___ SELECTED TEXT

# Breeders in central PA



## RipChopper (Aug 6, 2012)

trying to find GSD breeders in central PA


----------



## Jax08 (Feb 13, 2009)

What line? Working? Show?

Wolfstraum in Pittsburgh area is a working line breeder.


----------



## RipChopper (Aug 6, 2012)

I don't show or work dogs, just interested in good heath breeding and family dog - but would love to have work/show standard - thank you for your reply


----------



## ksotto333 (Aug 3, 2011)

I saw your picture and date for the dog in your avatar..so sorry for your loss..


----------



## RipChopper (Aug 6, 2012)

thank you, we miss him, it's strange walking in the house with out his bark when he hears the door knob turn - then that look..like Oh it's you..


----------



## Jax08 (Feb 13, 2009)

Have you thought about a rescue? Lots of GSD's in rescue in the Philly area and more in Rochester, NY area as well as Virginia GSD rescue.


----------



## vomlittlehaus (Aug 24, 2010)

RipChopper said:


> I don't show or work dogs, just interested in good heath breeding and family dog - but would love to have work/show standard - thank you for your reply


 And a breeder that shows/works/trails their dogs would be breeding to that standard. That is why we ask what you want in a dog. Not all puppies born in a litter are always cut out for work/show. So you would get a nice healthy quality pup from a breeder that is breeding as close to the standard as they possibly can. But may not have that drive/bite that is required for a working/showing home.


----------



## wolfstraum (May 2, 2003)

there is a showline (ie - red/tan and black saddle color) breeder I have met a few times in State College PA - Eichenhalle (eichenhalle.com) - not sure if they have pups right now....

Lee


----------



## RipChopper (Aug 6, 2012)

______
___ DATASET CONTENT

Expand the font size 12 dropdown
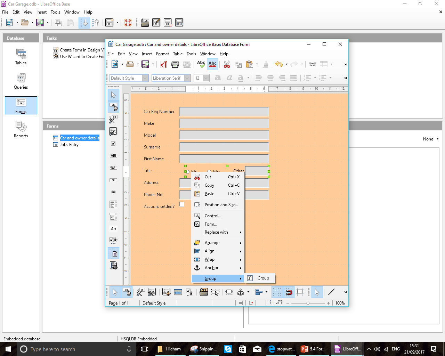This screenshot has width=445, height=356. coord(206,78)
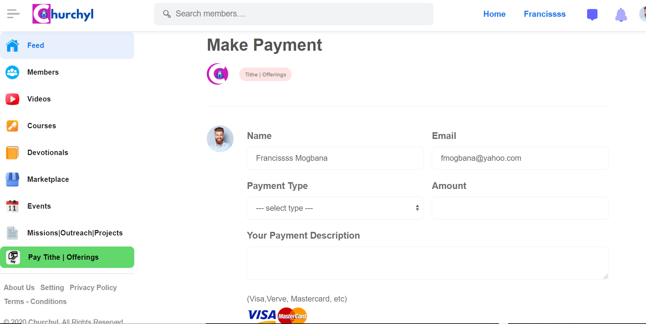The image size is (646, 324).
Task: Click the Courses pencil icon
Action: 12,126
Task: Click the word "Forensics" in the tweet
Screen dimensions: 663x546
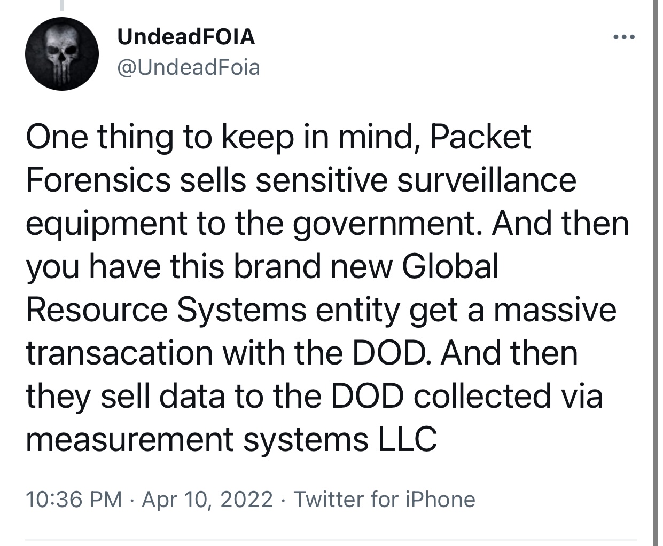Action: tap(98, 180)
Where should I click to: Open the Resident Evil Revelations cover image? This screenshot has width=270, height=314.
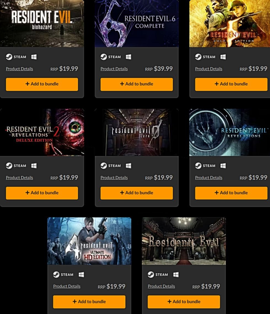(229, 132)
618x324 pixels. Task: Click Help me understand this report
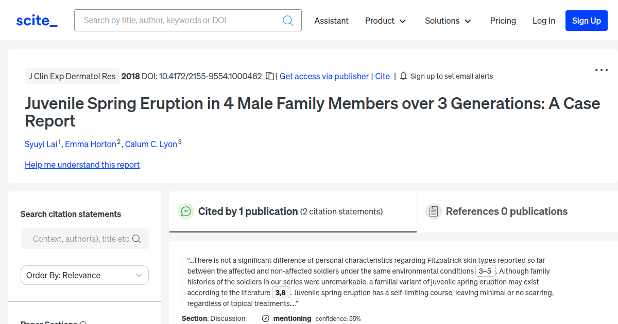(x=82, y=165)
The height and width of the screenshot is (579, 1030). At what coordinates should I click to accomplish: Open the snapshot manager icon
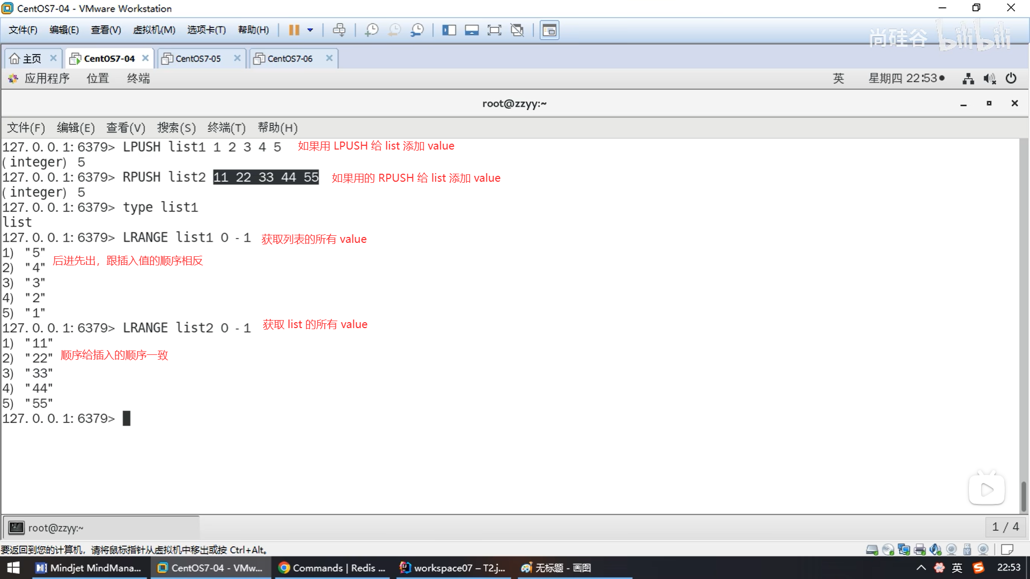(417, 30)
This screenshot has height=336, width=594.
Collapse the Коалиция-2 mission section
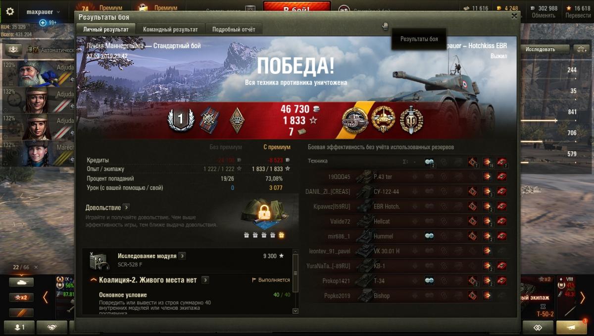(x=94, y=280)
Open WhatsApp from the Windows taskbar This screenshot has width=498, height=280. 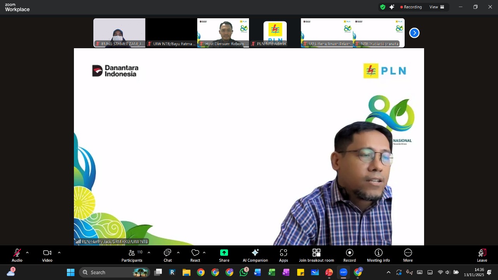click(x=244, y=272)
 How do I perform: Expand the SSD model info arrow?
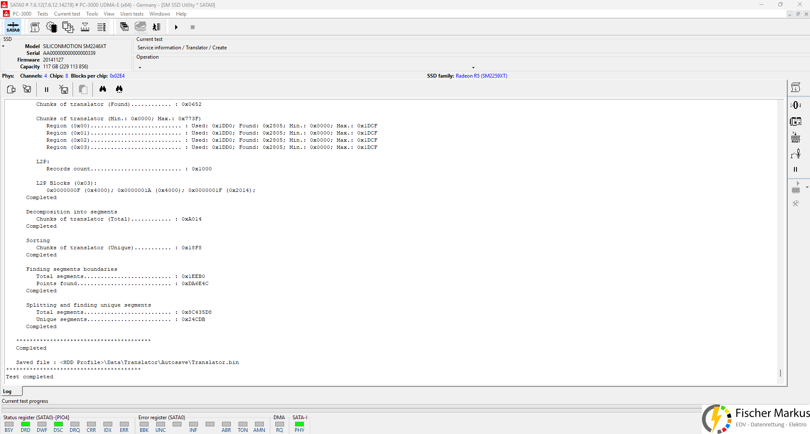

______
___ DATASET CONTENT

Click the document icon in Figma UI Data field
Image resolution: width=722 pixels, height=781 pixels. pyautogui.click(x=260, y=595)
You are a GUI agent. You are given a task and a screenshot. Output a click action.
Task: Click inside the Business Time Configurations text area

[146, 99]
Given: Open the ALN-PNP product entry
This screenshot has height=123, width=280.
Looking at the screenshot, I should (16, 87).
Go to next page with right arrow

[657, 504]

______
___ DATASET CONTENT

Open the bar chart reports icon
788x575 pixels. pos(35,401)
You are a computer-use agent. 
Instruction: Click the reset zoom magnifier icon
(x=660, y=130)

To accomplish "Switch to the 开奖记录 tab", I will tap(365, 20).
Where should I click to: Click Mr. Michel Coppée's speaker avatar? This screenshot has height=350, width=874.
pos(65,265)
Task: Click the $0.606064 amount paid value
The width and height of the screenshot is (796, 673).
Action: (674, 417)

______

INSTRUCTIONS FOR THE TASK →
Answer these about the thread on GSD breeders in central PA:
1. Which working line breeder does Jax08 name in the Pittsburgh area?
2. In what town did wolfstraum meet the showline breeder Eichenhalle?
3. Besides the Philly area, which New York area does Jax08 mention for GSD rescues?
Rely only on the forum thread about breeders in central PA, not on the data.

TASK SOLUTION →
1. Wolfstraum
2. State College, PA
3. The Rochester, NY area